**SOURCE PASSAGE:**
-- START --
[tor-bugs] #6060 [Tor]: add http proxy support to Tor

Tor Bug Tracker & Wiki blackhole at torproject.org
Thu Jan 3 15:08:02 UTC 2013


#6060: add http proxy support to Tor
----------------------------+-----------------------------------------------
    Reporter:  proper       |       Owner:  arma               
        Type:  enhancement  |      Status:  reopened           
    Priority:  normal       |   Milestone:  Tor: very long term
   Component:  Tor          |     Version:                     
  Resolution:               |    Keywords:  tor-client         
      Parent:               |      Points:                     
Actualpoints:               |  
----------------------------+-----------------------------------------------

Comment(by fk):

 It has been brought to my attention that somebody is wrong on the Internet
 and I'm here to help.

 Privoxy has been able to leverage Tor's stream separation by using
 separate socks ports for years. It's commonly done by request tagging, I
 rely on it every day to separate Firefox, fetch, curl and various other
 clients I use and it is working (for me) as expected:
 http://config.privoxy.org/user-manual/actions-file.html#CLIENT-HEADER-
 TAGGER

 While there is currently no IsolateSOCKSAuth support, that's mainly
 because nobody cared enough to provide patches as stream separation is
 already available through other means:
 http://sourceforge.net/tracker/?func=detail&aid=3541363&group_id=11118&atid=361118

 Even if this wasn't the case, I don't think the paraphrased argument
 "Privoxy and Polipo suck, therefore Tor needs to act as HTTP proxy" is a
 particular good one.


 If the Tor project really wants to reverse the current policy and ship a
 HTTP proxy with Tor again, I think it would be worth trying to communicate
 with the various HTTP proxy upstreams about what the requirements are, to
 see if they can be satisfied already or maybe in a future release after
 adding the missing pieces (potentially by accepting the required patches).
-- END --
**WORK TO DO:**
1. Transcribe the part of the Tor bug ticket that begins at the words "If the Tor project" and stops after "the required patches).".
2. In the Tor bug ticket, which clients does the commenter say are kept separate through Privoxy every day?
3. Take the comment on the Tor HTTP proxy ticket further from its last sentence.
The records that follow come from a different source than the bug ticket above.

**MATERIAL SUPPLIED:**
-- START --
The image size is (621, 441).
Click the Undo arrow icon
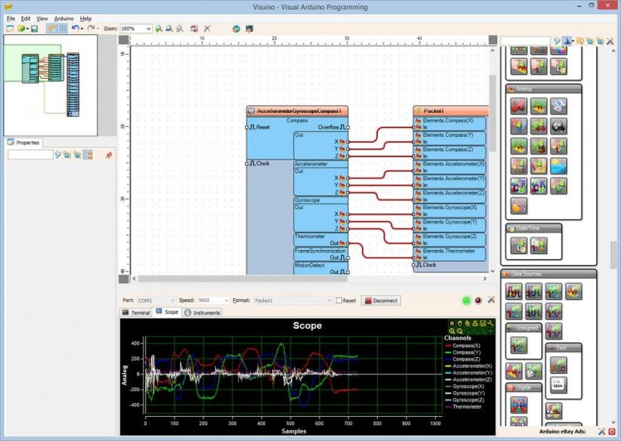75,28
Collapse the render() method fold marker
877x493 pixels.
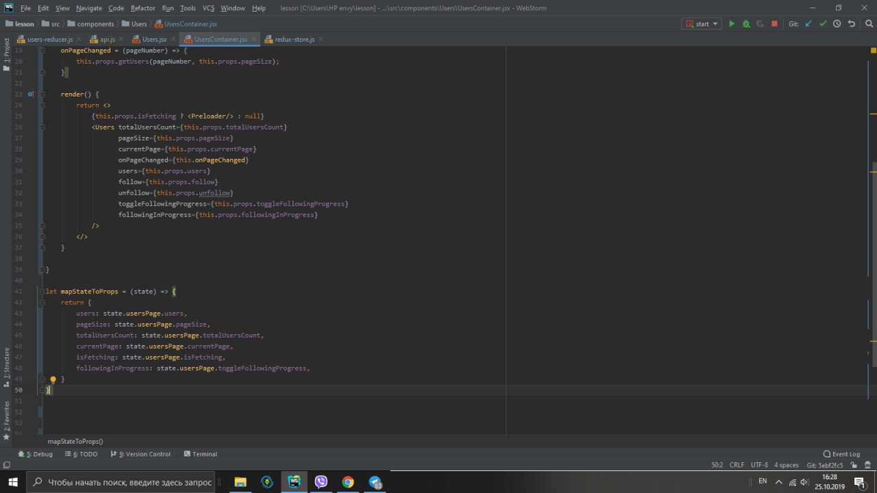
-- END --
**EXPECTED RESPONSES:**
1.
If the Tor project really wants to reverse the current policy and ship a
 HTTP proxy with Tor again, I think it would be worth trying to communicate
 with the various HTTP proxy upstreams about what the requirements are, to
 see if they can be satisfied already or maybe in a future release after
 adding the missing pieces (potentially by accepting the required patches).

2. Firefox, fetch, curl

3.
 It's water under the bridge, but in my opinion the Tor project has a
 pretty poor track record when it comes to working with HTTP proxy
 upstreams and especially the recent number it did on Juliusz probably
 didn't help to instill goodwill in general.

 As far as native HTTP proxy support in Tor is concerned, I agree with Jake
 that a HttpPort implementation that only supports CONNECT requests would
 be comparably trivial to implement, but like to point out that most HTTP
 clients have no support for tunneling http:// requests through HTTP
 proxies by using CONNECT. And those that do probably already support
 socks5 anyway.

 One of the obvious risks of implementing support for HTTP methods other
 than CONNECT without constantly monitoring and parsing the arriving data
 (which requires implementing a significant amount of RFC2616) would be
 requests on a reused connection ending up at the wrong server.

 Nowadays some clients aggressively pipeline requests right away instead of
 waiting for the first response as "suggested" in the standard and in this
 case the old "trick" of changing the Connection header in the first
 arriving request to "Connection: close" and trusting without properly
 verifying that client and server respect it no longer cuts it.

 Full disclosure: it's "fk" as in "Fabian Keil" and I'm obviously biased.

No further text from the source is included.